I have agreed that it is used as tagging for the renderer, but my point is that it is widely used to tag these infields because there is no well known alternative that is the same or more accurate in terms of basic mapping, disregarding the wiki. Therefore there is no way to prevent these fields to continue popping up wherever people feel like mapping them, unless there is a new tag that gains traction to properly describe an infield.
According to https://www.mccrone.com/mm/a-closer-look-at-baseball-infield-sand/ :
“For a typical, or so-called low-maintenance, nonprofessional infield, the components consist of a mix of 70 percent sand, 15 percent clay, and 15 percent silt. For Major League Baseball, the infield mix is a bit different: 55 percent sand, 30 percent clay, and 15 percent silt.”
The warning track might be different, I am not sure.

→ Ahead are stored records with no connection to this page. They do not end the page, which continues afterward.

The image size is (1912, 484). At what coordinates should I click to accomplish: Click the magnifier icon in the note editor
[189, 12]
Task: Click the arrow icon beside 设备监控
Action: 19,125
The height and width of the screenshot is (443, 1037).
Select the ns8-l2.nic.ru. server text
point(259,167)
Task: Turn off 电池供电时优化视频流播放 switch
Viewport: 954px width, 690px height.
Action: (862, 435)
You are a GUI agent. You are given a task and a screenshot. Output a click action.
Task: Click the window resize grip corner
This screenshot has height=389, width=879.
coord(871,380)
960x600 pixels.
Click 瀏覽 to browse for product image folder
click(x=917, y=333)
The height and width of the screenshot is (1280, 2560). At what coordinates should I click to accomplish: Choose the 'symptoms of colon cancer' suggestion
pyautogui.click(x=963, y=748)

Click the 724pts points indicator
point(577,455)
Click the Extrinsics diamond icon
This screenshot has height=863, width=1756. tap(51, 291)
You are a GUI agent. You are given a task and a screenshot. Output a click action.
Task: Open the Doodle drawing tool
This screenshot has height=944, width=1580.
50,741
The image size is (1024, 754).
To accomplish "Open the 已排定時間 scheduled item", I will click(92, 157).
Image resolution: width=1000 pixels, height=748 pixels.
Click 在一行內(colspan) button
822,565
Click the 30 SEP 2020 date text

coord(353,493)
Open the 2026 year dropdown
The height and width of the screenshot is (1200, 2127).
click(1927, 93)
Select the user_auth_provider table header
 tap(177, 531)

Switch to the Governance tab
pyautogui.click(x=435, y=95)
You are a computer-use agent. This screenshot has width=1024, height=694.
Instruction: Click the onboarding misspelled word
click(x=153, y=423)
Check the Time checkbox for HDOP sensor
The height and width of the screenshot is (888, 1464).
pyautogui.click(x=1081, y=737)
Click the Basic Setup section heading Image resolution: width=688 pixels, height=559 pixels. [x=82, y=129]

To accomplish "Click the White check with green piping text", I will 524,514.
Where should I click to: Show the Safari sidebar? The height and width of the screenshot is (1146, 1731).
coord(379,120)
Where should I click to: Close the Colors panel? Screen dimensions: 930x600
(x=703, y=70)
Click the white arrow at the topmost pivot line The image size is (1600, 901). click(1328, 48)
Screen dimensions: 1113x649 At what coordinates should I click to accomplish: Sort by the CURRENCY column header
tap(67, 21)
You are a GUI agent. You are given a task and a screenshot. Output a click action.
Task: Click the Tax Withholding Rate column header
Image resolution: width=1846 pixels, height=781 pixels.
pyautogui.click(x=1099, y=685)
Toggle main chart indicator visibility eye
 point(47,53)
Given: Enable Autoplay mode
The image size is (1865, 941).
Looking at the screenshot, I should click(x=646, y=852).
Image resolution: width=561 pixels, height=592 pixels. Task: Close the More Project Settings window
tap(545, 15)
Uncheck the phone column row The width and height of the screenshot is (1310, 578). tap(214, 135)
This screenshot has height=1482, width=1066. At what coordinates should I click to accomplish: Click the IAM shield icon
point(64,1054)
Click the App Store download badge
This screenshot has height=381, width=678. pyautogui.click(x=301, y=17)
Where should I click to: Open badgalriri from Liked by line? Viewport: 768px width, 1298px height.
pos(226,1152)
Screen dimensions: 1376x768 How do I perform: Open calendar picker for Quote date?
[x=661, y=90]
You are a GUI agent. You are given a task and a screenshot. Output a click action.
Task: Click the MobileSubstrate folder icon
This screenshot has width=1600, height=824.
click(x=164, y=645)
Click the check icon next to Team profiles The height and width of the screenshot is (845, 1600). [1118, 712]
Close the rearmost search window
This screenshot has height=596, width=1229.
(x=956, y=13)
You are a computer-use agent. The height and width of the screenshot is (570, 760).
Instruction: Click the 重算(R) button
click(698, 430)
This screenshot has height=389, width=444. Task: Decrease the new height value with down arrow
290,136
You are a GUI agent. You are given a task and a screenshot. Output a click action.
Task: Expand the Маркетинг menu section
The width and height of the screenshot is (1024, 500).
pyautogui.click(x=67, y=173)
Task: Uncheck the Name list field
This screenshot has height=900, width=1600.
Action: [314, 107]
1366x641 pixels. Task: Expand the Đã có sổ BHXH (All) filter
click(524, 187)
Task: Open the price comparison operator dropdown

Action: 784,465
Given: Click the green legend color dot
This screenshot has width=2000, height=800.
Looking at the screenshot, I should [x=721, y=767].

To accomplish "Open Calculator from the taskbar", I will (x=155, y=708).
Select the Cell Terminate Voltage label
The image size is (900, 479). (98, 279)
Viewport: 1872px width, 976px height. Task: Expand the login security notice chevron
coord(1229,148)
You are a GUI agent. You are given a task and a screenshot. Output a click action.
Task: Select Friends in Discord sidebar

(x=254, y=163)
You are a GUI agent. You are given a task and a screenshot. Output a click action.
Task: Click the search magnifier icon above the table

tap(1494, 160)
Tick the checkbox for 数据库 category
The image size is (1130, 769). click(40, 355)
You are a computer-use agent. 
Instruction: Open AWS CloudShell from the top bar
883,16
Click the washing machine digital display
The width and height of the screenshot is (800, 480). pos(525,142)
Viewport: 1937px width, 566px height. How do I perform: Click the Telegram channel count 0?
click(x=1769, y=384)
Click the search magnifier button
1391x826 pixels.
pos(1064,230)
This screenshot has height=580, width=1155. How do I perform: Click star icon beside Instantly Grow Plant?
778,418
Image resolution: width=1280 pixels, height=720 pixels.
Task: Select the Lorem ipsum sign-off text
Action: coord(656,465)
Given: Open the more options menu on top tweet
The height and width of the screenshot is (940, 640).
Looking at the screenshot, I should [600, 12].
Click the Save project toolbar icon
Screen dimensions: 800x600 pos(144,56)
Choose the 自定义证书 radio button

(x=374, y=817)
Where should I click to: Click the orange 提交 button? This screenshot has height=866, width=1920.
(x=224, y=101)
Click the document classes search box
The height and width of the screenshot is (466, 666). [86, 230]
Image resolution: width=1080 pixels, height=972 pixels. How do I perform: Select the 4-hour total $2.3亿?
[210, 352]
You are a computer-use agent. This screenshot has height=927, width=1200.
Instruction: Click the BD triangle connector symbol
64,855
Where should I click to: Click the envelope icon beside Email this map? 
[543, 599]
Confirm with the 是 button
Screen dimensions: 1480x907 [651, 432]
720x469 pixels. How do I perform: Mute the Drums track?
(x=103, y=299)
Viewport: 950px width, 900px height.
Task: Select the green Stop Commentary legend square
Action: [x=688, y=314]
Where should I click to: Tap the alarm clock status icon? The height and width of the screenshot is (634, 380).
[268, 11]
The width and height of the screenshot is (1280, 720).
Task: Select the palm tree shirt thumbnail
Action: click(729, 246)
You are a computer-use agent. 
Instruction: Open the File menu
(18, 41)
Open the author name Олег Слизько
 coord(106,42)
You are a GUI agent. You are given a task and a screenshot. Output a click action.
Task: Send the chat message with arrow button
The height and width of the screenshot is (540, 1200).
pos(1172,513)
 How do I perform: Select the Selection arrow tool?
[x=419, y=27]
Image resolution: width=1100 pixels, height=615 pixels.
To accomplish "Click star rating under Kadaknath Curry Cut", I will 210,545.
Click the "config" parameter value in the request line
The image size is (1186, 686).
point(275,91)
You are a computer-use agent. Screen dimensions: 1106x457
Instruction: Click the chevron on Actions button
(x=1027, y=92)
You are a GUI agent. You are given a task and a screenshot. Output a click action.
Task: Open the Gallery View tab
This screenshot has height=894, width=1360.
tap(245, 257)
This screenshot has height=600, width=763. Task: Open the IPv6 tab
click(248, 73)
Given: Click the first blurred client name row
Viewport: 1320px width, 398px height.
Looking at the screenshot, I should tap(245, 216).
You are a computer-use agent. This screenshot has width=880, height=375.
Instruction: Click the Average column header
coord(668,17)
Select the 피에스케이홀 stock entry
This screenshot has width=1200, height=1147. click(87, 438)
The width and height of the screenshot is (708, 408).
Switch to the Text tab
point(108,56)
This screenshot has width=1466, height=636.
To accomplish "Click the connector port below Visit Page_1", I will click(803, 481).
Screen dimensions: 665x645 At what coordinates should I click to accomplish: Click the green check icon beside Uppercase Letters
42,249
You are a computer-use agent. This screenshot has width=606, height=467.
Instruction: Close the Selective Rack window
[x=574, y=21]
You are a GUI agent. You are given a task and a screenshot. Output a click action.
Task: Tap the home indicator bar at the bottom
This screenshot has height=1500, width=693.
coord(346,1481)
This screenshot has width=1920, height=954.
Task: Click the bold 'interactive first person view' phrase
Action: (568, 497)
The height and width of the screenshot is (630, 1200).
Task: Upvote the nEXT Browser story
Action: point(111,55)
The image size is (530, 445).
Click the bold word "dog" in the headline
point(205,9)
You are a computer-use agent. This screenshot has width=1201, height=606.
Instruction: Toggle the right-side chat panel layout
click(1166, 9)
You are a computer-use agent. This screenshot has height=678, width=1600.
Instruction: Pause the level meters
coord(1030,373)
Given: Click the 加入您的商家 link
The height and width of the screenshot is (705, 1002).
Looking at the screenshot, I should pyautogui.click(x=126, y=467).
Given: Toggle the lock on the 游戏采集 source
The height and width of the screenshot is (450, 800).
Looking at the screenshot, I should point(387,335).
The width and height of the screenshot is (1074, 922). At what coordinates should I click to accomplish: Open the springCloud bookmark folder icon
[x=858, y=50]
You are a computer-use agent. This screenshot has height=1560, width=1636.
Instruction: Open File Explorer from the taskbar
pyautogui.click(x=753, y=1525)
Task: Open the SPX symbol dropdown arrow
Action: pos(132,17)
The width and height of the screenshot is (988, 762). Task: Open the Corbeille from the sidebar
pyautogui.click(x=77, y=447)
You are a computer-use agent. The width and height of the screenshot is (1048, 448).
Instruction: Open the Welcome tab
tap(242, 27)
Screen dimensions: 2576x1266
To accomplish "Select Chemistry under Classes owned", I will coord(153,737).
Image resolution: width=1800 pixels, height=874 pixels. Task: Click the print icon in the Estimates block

We should find consistent tagging without need of specialist analysis of the sand mixture. It is more important how it is called by non specialists.
In German (my first language) on tennis courts, we call it “Tennissand”, we map it surface=clay and actually it is broken red bricks or roof tiles.
Ok. I believe the tagging should not relate to what the word used to call it, rather it should be what it is made of. If clay makes red bricks, it makes sense that disassembled bricks can be tagged as clay. And if most of the material in baseball “dirt” is sand, it makes sense (to people who don’t read the wiki or disregard it) to be tagged as such.
The best way to go about it is to tag it with baseball=infield, but if tagging for the renderer, which is a common enough practice we can’t stop by using a single tag. If the proposal that was abandoned gets enough traction to be approved, it’d be worth it for the people who do tag it for the renderer to switch to the baseball=infield tag, as carto would render the infield the same color according to the proposal.
We can stop tagging for the renderer. Don’t do it yourself, and fix it if you come across it. This is a community, and that’s how mistakes are resolved.
This shows about 125 instances of polygons of natural=sand connected to or inside of polygons with sport= baseball, inside of Pennsylvania. Would this be a good concept to turn into a MapRoulette type challenge?